The CJL also tweeted: “The Corporation for Judicial Freedom arrived at Ituango with PSG [Social Guarantee Process] and PBI-Colombia. There we were able to verify the difficult situation that the communities of the different villages are going through that today are forced to leave their territories. In total 327 displaced people.”
For a short video and additional tweets on this, click here.
RCN Radio reports: “The mass departure of the peasants occurred after several community leaders received a series of calls and messages from people claiming to be members of illegal armed groups and threatened to attack the population.”
And El Tiempo has explained: “The paramilitaries of the AGC [the Gaitanista Self-Defense Forces of Colombia] began attacking last Sunday [February 14] a group of FARC dissidents, the ’18 Front’, who were returning to a territory from where they had been expelled by the Army, according to [the news agency] EFE.”
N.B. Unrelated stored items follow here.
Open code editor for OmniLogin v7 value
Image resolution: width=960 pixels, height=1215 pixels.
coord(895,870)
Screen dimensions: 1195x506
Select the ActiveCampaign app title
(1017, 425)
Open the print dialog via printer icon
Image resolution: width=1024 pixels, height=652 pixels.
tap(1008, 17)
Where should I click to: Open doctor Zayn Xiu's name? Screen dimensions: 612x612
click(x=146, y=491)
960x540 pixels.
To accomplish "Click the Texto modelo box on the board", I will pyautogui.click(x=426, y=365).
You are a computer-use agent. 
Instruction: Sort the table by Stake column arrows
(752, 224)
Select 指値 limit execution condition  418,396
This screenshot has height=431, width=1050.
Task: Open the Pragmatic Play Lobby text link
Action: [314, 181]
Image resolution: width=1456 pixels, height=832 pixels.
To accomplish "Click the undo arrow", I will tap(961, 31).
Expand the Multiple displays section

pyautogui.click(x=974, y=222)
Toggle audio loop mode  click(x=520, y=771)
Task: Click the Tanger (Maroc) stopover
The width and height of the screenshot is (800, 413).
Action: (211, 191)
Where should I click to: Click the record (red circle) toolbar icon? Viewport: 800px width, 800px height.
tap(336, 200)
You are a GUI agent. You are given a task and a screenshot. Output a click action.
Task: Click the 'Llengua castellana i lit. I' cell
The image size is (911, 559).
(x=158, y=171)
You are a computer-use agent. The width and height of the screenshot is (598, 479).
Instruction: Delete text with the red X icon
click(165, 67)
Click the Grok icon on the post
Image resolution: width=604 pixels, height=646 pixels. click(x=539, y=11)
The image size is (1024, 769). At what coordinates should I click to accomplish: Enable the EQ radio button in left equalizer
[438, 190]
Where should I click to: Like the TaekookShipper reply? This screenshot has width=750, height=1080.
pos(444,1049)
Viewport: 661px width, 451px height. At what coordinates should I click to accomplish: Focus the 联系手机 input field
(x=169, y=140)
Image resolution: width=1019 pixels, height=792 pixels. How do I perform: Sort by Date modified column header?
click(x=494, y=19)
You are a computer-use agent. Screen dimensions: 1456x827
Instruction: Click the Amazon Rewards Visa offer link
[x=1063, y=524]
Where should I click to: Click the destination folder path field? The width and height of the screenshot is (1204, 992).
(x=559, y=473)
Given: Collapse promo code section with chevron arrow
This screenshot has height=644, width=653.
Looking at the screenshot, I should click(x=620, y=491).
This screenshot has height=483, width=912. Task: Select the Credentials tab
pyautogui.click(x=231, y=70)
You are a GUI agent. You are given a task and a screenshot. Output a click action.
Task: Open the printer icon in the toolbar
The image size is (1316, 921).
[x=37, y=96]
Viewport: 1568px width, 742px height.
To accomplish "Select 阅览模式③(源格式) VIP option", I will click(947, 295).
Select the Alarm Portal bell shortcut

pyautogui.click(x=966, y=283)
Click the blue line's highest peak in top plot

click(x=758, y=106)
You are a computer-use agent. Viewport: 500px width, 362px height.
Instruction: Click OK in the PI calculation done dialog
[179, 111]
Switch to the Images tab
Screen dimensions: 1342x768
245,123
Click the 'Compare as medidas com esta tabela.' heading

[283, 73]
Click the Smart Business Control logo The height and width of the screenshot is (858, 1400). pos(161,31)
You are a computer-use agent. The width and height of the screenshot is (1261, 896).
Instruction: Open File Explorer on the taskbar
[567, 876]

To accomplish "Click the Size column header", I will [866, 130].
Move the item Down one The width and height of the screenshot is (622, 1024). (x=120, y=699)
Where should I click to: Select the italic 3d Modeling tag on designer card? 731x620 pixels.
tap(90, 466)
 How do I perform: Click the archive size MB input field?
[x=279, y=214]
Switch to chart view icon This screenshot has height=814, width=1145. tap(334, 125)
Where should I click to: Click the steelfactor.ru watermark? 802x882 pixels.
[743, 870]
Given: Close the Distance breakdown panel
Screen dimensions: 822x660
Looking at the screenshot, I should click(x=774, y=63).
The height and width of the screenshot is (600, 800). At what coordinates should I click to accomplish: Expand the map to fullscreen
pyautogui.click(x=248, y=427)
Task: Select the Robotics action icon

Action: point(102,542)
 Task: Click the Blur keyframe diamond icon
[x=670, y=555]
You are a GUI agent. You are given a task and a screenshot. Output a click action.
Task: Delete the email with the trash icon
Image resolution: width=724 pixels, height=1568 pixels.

Isabel Cristina Zuleta of the Ríos Vivos organization says: “As a result of these combats, the [FARC] dissidents threatened the population as a form of pressure to get the Army to the area and lessen the attack they were experiencing from the paramilitaries.”
The article adds: “Faced with these threats [from the FARC], the [AGC] paramilitaries responded with new intimidations toward the population and assured them that they would burn the houses of those who fled.”
Zuleta says: “The situation is frightening, there are hundreds of families suffering in the village and hundreds of others walking because the paramilitaries, to try to avoid travel, threatened the transport company.”
PBI-Colombia has previously posted: “Several of the cases that CJL is working on focus on defending the environmental rights of communities, and more specifically, the right to water. One of the sadly famous cases in this area is that of the controversial Hidroituango hydroelectric project, located in the municipality of Ituango.”
PBI-Colombia has accompanied the Corporation for Judicial Freedom, which was founded in 1993 by a group of lawyers and law students, since 2000.